George Perkins Marsh wrote of the destructive effect of agriculture in his book Man and Nature in 1864, and President Theodore Roosevelt would develop the national parks with Gifford Pinchot of the Forestry Service in the early 1900s. In the aftermath of the Industrial Revolution, concerns about protecting wildlife led to the emergence of a progressive conservation movement, alongside federal regulation of natural habitats and the establishment of national parks. Influential conservation groups included the National Audubon Society, founded in 1886, and the Sierra Club, founded by John Muir in 1892. Muir and Pinchot would become adversaries in the campaign to prevent the building of a dam in Yosemite National Park in the early decade of the 19th century.

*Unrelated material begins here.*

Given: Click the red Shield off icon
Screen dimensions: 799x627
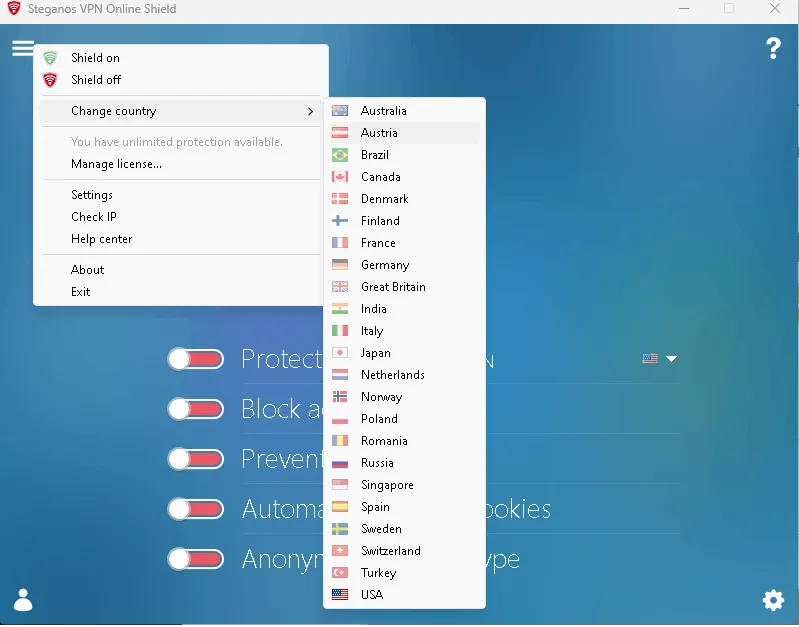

The preservationist and conservationist movements were prominent in the United States during the final decades of the 1800s and the early decades of the last century. Muir succeeded in having Yosemite National Park created during the 1890s. He was also a central figure in the foundation of the Sierra Club in 1892, which focused on the preservation of the wilderness. The Audubon Society was concerned with the protection of birds, and both groups contributed to the founding of the National Park Service in 1916. Franklin D. Roosevelt would also consider the importance of conservation as part of his New Deal during the Depression years of the 1930s. Americans had become concerned about the Dust Bowl phenomenon that characterized that era, and the Civilian Conservation Corps was founded to address both the ecological and economic problems of the day. Aldo Leopold came to prominence as an advocate of forests and wilderness regions in the 1920s. In the post–World War II era, conservationists were active in highlighting the degradation caused by the urbanization of U.S. society, as well as other concerns such as nuclear warfare. Scientists concerned about the threats posed by industrialization began joining with conservationists to present an environmental critique of modernity. The 1950s witnessed a major controversy about the building of the Echo Park Dam in the state of Colorado. This campaign led to the signing of the Wilderness Act of 1964, which protected millions of acres of wilderness and forests throughout the United States.